Scan the listing below for the word "above" and state how many lines hold it. Write nothing but the number.

▶

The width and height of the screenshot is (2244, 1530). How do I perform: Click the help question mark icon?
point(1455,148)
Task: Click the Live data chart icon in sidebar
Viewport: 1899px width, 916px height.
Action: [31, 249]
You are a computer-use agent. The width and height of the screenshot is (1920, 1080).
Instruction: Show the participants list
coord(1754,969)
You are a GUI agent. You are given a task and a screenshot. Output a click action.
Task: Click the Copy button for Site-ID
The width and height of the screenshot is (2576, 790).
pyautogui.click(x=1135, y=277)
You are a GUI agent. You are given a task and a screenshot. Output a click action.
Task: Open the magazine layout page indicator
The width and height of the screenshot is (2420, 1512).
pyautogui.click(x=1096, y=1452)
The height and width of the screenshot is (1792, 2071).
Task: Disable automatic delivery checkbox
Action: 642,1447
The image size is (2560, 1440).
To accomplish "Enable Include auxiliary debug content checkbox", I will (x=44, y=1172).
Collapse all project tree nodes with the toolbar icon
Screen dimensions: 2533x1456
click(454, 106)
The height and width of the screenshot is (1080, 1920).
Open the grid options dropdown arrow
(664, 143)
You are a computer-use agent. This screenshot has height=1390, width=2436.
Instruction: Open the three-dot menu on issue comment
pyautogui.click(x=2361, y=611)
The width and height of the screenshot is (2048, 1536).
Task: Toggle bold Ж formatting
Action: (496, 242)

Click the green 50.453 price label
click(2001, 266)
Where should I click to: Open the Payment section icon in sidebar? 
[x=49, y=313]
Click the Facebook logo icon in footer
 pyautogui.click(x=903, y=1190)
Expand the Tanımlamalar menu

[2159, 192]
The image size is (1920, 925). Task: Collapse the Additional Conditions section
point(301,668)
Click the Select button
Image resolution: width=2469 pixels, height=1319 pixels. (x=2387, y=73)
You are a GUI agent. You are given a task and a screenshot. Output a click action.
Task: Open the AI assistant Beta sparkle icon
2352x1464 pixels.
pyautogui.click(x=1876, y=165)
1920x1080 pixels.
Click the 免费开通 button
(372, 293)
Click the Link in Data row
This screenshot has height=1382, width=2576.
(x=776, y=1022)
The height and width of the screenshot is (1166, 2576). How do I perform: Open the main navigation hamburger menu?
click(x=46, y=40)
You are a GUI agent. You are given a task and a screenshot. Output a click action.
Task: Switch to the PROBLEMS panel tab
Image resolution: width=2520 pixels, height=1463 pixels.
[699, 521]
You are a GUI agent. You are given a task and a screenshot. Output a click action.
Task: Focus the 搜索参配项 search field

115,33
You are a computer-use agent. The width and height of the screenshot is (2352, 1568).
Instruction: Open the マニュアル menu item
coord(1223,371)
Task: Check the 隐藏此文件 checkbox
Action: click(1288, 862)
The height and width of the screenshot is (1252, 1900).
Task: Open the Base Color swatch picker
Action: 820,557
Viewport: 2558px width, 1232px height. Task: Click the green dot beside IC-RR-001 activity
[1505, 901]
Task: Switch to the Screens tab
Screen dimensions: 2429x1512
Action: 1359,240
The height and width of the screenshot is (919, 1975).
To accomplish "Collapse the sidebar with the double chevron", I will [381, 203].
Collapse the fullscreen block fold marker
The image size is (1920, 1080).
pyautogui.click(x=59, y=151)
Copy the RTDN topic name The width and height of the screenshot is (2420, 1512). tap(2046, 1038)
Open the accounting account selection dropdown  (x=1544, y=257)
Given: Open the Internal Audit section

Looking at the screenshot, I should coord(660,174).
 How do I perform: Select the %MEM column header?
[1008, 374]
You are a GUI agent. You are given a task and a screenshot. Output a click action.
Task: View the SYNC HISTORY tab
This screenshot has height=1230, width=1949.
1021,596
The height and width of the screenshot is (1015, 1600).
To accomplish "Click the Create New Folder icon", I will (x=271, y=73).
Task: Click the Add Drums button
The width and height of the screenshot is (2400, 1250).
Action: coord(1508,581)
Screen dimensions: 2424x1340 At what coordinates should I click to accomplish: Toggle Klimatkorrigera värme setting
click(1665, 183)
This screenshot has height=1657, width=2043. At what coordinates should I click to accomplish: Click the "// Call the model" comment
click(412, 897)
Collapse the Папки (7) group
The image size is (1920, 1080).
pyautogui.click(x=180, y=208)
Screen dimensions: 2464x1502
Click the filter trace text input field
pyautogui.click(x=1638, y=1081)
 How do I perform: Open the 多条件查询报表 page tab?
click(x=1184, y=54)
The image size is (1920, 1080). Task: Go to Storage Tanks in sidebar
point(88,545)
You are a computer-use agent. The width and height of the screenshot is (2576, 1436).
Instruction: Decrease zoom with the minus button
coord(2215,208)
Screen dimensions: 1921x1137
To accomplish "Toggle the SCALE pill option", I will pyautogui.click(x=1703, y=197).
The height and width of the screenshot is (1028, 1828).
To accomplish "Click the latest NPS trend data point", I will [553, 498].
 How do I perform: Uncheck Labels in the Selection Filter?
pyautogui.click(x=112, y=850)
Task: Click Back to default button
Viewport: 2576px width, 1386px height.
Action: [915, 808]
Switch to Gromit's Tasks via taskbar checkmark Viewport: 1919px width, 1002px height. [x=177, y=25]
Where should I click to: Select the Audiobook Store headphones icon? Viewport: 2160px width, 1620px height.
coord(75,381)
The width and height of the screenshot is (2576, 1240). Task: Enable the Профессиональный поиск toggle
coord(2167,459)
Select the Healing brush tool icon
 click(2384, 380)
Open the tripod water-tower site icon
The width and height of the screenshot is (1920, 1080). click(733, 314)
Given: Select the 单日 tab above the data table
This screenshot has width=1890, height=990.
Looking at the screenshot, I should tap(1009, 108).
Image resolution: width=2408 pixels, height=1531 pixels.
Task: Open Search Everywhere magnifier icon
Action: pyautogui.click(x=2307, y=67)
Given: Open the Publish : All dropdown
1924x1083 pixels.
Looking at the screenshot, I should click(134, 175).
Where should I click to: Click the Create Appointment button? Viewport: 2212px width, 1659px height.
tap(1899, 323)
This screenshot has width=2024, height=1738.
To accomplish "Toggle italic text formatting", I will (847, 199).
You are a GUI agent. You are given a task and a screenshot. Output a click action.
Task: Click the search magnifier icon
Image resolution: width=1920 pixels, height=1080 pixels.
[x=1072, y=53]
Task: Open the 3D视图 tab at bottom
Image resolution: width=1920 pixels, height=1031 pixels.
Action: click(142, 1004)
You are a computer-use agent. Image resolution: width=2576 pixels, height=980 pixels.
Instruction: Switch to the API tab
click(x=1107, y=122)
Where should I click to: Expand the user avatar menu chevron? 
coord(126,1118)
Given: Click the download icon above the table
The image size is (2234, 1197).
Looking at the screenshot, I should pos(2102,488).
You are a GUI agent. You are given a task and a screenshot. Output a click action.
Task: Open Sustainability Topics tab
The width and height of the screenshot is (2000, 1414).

◀

FINISHED EXERCISE.
2